##### Available records

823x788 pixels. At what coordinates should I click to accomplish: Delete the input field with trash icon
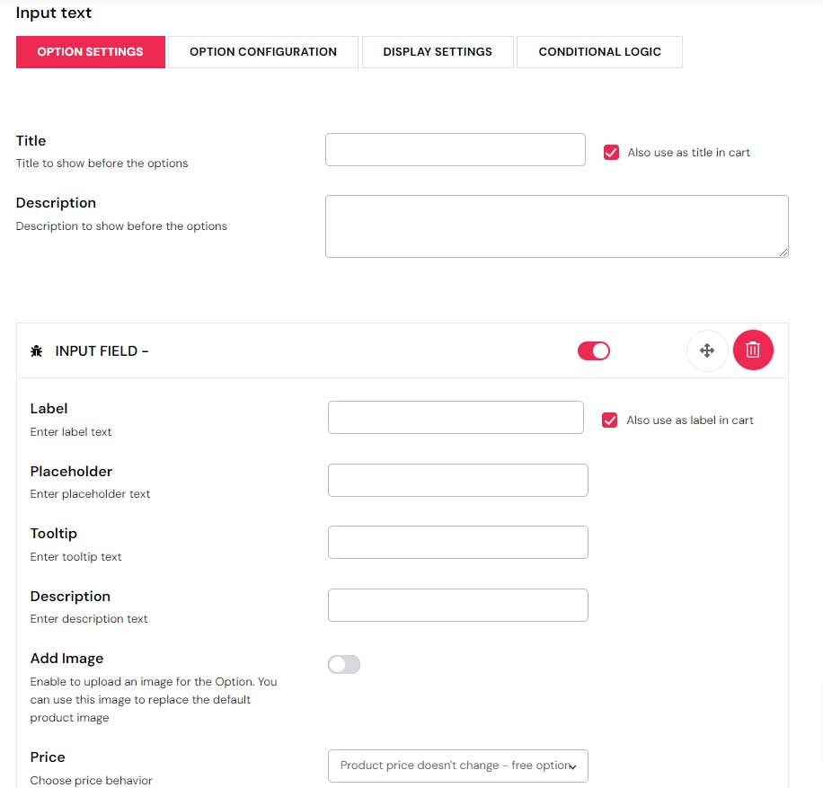[x=753, y=350]
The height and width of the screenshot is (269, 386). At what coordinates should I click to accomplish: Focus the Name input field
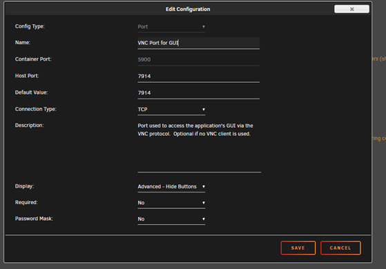click(x=198, y=43)
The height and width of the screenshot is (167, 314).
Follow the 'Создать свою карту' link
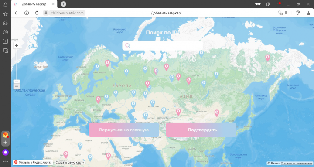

##########

Set out the listing above as a numbered list, one line per item, with blank lines dropped and the pictures omitted.

Result of the task ▸
1. 823x788 pixels. At what coordinates should I click to accomplish: Delete the input field with trash icon
2. [x=753, y=350]
3. The height and width of the screenshot is (269, 386). At what coordinates should I click to accomplish: Focus the Name input field
4. click(x=198, y=43)
5. The height and width of the screenshot is (167, 314).
6. Follow the 'Создать свою карту' link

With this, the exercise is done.